I had this guy tell me once: “I connect with you so much.” I didn’t understand what he meant. I was like, “Really?? Who says that?”
At the time, it didn’t mean much to me because I didn’t quite feel a “connection” moment. I knew I liked him a ton, maybe even almost loved him. I couldn’t understand why he used ‘connection’ rather than simple terms like “I enjoy spending time with you.” or “I like you.”.
This guy was a lot more mature than I was, so he used different words than I did to describe his feelings. So, I decided to just give it time to see if I felt this connection or to see if he would ever change up his words.

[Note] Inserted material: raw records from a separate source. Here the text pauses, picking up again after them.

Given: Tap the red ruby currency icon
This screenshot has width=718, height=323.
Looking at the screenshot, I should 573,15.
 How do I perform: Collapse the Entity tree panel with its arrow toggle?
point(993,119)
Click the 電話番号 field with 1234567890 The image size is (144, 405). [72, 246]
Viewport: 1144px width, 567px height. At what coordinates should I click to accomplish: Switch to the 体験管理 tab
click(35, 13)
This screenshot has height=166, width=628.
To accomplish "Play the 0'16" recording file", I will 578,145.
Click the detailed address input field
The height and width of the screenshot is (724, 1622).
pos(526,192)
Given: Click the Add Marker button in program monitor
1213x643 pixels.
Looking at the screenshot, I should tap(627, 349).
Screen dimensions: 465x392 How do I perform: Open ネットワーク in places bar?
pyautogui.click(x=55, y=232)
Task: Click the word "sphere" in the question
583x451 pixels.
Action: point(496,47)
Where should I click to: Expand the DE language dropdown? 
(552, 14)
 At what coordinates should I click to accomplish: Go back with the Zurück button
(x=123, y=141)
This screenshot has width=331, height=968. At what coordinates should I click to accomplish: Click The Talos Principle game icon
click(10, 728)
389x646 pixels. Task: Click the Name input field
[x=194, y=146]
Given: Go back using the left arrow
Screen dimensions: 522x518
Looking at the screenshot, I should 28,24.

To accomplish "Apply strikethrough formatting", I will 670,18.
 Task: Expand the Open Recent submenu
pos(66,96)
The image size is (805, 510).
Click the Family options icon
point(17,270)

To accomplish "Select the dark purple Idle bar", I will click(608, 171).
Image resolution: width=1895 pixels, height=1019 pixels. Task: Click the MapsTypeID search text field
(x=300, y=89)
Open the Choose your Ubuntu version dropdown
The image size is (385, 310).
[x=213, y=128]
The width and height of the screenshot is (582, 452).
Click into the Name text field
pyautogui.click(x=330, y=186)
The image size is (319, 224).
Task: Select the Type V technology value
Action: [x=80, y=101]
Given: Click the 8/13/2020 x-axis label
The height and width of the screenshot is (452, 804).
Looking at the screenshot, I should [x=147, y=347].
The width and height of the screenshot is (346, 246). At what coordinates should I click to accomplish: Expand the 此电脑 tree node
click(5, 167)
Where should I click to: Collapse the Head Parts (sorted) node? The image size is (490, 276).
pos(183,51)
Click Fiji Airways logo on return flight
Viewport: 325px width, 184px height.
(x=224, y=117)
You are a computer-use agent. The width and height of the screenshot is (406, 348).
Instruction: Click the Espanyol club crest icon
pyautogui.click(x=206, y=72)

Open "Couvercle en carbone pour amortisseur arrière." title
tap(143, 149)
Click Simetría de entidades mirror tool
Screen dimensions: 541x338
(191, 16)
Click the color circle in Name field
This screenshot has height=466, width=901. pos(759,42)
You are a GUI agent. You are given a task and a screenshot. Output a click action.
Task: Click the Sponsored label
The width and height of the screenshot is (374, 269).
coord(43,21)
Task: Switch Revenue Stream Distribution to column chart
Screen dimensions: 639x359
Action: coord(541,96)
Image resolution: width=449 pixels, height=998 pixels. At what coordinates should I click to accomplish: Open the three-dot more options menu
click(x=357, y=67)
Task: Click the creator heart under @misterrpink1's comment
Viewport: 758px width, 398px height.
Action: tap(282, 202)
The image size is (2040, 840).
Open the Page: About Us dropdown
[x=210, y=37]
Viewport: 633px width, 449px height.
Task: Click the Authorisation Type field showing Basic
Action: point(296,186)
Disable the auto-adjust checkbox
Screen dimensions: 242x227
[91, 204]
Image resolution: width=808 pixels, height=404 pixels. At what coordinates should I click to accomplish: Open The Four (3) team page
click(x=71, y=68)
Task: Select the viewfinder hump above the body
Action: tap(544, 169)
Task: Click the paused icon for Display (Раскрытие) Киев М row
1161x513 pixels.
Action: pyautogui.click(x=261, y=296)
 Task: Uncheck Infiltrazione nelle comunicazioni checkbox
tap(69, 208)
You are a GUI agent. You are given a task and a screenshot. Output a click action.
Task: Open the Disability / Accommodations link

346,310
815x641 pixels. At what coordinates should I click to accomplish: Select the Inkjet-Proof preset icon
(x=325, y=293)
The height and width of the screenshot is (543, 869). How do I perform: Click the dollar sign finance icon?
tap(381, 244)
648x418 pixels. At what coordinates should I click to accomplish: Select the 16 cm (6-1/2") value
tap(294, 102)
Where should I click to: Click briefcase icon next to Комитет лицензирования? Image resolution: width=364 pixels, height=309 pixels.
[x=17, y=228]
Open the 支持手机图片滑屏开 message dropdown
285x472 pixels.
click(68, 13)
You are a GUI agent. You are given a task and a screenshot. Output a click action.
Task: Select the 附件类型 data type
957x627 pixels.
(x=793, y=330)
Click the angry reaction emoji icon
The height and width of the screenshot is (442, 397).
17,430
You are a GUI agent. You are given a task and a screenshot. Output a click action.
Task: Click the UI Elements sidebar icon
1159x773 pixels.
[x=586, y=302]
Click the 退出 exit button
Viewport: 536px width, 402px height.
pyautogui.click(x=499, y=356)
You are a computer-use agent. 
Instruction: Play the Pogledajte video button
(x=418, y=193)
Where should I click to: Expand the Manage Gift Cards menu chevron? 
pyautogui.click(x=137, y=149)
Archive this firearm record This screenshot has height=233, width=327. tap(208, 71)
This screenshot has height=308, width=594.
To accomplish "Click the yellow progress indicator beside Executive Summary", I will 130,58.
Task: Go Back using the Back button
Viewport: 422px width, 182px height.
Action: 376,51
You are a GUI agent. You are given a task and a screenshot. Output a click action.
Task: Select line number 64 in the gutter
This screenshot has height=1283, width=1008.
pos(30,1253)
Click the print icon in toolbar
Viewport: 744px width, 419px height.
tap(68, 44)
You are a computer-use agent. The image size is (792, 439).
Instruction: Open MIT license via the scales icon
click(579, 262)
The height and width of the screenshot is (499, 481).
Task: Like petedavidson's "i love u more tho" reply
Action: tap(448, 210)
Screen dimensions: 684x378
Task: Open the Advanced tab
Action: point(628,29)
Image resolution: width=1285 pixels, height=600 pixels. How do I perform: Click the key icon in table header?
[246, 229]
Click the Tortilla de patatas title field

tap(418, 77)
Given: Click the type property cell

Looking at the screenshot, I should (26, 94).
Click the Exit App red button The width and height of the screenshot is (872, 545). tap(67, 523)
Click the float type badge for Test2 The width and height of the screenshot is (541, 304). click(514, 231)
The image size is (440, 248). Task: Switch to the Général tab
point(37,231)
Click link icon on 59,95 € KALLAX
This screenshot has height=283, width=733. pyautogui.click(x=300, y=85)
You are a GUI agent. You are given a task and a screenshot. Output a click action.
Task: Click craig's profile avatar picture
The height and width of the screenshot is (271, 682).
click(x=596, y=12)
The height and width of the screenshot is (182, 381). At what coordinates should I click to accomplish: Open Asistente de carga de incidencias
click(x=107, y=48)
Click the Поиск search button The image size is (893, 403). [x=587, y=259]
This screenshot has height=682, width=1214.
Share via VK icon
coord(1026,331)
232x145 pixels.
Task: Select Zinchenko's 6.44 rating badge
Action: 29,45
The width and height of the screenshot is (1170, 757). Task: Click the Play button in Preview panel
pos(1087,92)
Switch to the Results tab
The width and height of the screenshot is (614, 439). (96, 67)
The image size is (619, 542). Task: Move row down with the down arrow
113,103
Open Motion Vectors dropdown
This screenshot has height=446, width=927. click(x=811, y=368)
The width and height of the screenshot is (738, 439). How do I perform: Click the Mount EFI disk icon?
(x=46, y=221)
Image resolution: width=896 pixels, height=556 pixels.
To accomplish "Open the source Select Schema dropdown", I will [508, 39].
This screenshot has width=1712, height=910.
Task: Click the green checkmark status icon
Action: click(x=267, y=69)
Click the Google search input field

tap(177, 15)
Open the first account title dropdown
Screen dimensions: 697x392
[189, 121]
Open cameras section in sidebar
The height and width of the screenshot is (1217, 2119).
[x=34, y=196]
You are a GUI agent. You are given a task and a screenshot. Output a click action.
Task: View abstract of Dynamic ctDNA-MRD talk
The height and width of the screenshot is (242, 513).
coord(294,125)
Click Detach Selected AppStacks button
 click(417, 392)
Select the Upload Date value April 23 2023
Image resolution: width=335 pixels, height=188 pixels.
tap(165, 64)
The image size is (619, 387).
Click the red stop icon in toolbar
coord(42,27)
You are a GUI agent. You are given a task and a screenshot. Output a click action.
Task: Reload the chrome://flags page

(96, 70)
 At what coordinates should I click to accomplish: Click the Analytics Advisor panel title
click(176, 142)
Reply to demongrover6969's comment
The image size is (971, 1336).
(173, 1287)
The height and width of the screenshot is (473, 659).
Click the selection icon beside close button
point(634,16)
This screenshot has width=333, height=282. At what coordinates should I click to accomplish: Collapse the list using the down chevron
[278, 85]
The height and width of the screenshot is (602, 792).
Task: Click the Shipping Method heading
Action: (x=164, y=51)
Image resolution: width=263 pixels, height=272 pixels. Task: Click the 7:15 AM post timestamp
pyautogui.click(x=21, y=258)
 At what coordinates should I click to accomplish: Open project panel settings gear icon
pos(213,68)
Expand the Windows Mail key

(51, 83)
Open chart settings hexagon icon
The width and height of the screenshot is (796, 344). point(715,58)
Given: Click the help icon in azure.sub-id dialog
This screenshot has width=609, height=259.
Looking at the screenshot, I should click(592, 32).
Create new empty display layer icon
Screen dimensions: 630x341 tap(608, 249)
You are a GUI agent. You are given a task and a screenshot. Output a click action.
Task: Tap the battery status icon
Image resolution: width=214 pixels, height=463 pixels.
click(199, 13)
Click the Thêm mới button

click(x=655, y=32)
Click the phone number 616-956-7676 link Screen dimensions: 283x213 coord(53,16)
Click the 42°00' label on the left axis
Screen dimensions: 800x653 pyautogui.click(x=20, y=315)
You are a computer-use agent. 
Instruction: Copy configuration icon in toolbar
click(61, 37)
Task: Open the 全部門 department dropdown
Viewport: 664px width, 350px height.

There was this day where we were just laying there, and I looked into his eyes and finally it clicked—I had that connection moment. It was the best feeling ever, a feeling that every girl should experience. The feeling of “this is the only place I’m meant to be in the world right now, is here with you and nowhere else”. The best part about this connection was that I knew he felt the exact same way. He gave me this look that will stay in my mind forever.
Now, there have been a couple of guys who told me they loved me and I couldn’t remember a time when I actually felt love. I saw nothing behind their eyes. I realized it is because connecting with someone is so much different than loving someone. To love someone is to care about them and never want to hurt them. To sacrifice your happiness for theirs. Take care of their hearts. Basically, anything mushy you could add to that.
Every woman wants to hear those three words, but does it mean anything when they are forced? Or you don’t feel anything behind those actual words? Loving someone almost seems like a responsibility, a good responsibility, but sometimes it might not be the most romantic thing to hear.
Of course, all women want to be cared for and protected, but sometimes we just want to connect, even if it doesn’t mean a commitment. Commitments are sometimes overwhelming. There is nothing better than enjoying that carefree time you have with each other, connecting and building the foundation of your relationship.
Women shouldn’t worry so much about getting your man to say, “I love you.” Society puts so much pressure on relationships and bases the seriousness of the relationship on ‘I love you’, engagements, kids and so forth. Women need to be strong and build that connection first and not have to worry in a relationship. Trust your man and what he says. Sometimes we don’t hear what we want to hear, but take time to actually feel what he is saying.